Some of the questions that were not addressed during the session due to time constraints have been answered by Amanda here
What's your advice for working with HR and helping them to understand the significant overlap of their work with psychosocial H&S risk management?
My perspective is that it has to be seen as a collaboration rather than 'who owns wellbeing or psychological health'. The former is a generative view (seeing old things in new ways) and the latter is a binary 'this or that' which can lead to all sorts of disagreements and/or alienating people. Therefore like any collaboration, a starting point is who has what skills, strengths and experience and how does it map to the goal we are wanting to achieve, and are there gaps? In which case you may need to source external advice. In any cross-functional collaboration, I'd also suggest that it's critical to have the heads of the function in alignment, this may take shape as a regular alignment/collab meeting for example.
i'm having real struggles with where the line is drawn with HR & HS with wellbeing too. is HS proactive and HR Reactive?
I wouldn't see it as this, and potentially this could be perceived as divisive. It depends on the team's responsibilities and experience but typically HR have the Org Design / Development experience and therefore can input into the proactive work design actions and controls. At the same time HSE team members may be able to input into the controls that would be effective to manage certain risks.
What are the metrics for 'successful change'?
This needs careful consideration, particularly as the start of any large-scale change effort, with multiple stakeholders. Metrics can be developed based on the desired outcome you are wanting to achieve. For example for a pilot project we have commenced which uses new technology, we are wanting to know and therefore measure, the employee's perceptions of usability and effectiveness to achieve the overall goal (which is identifying and assessing the psychosocial risk).
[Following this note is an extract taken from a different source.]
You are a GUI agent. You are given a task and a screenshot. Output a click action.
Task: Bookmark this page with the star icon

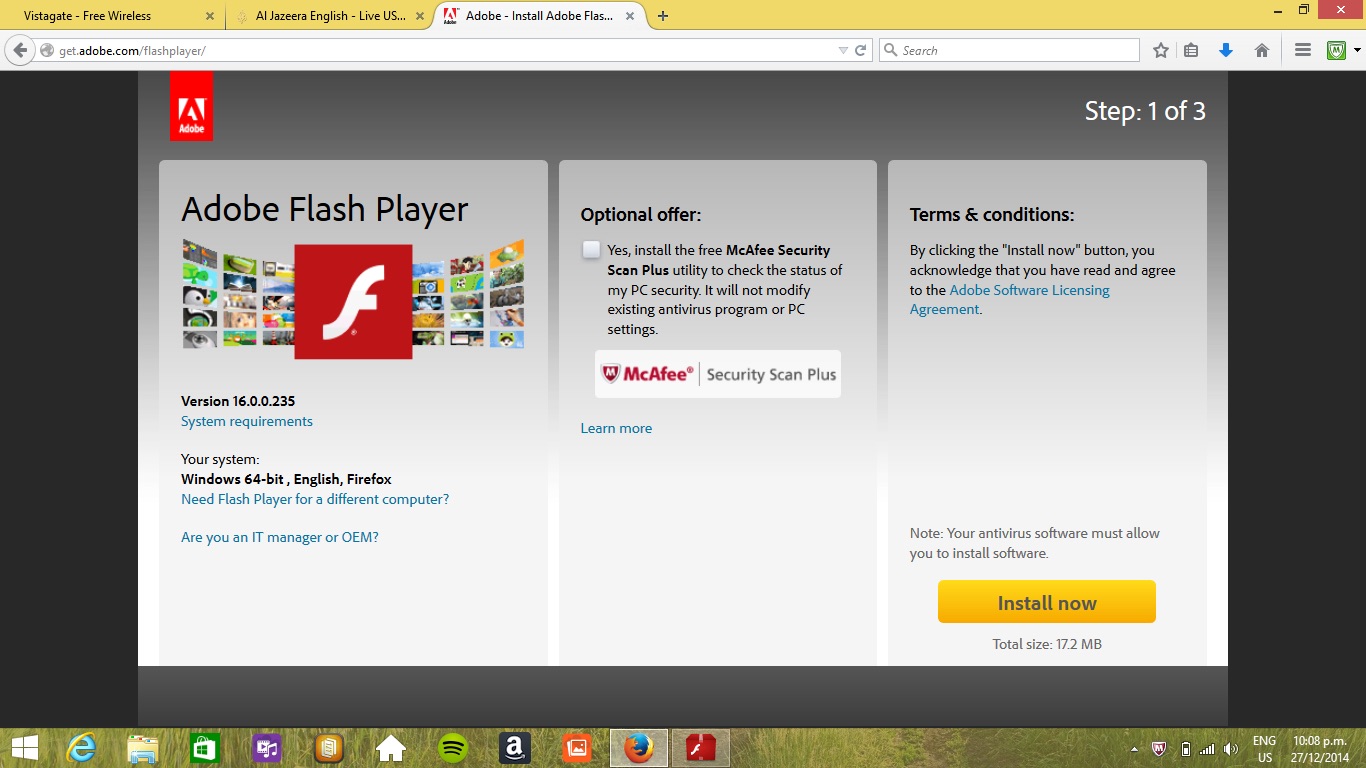tap(1160, 50)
We are also measuring over time the change in the level of risk & the psychosocial safety climate (PSC) questionnaire which an evidence based method.
How is this process best applied when change stems from a mandatory need - such as change to law mandating a new way of work?
The law requires consultation so that can be done in co-design way rather than a top-down tick-the-box approach that consultation often looks like. I'm working in this exact space currently where NSW in Aus have implemented psychosocial risk regulations. It's been known for sometime this was coming so we had already designed a pilot program to test how these risks can be managed most effectively. We've had input from HR, HSE and leaders into the design and implementation of the pilot program.
Do workers always have a view of what the best controls might be to minimise these risks, or do we also need to inject some of our own subject matter expertise?
I would replace OR with AND. It's most likely to be both AND other sources of input such as external experts, industry groups, learnings from other companies etc
Impact to a persons psychosocial health is heavily influenced by how they perceive things. How do we influence someone's 'perception' to better match the intent and actual situation?
I think this is very unique to each situation but in general, I would say I prefer to focus on changing the system, (the environment, conditions, and organisational factors) rather than individual behaviours. Focusing 'upstream' has a greater effect on the outcomes. Of course a person's perception is informed by their knowledge and experience so it may be that raising awareness through providing evidence around what's proven to work and telling stories about people's experiences can all influence how people perceive things.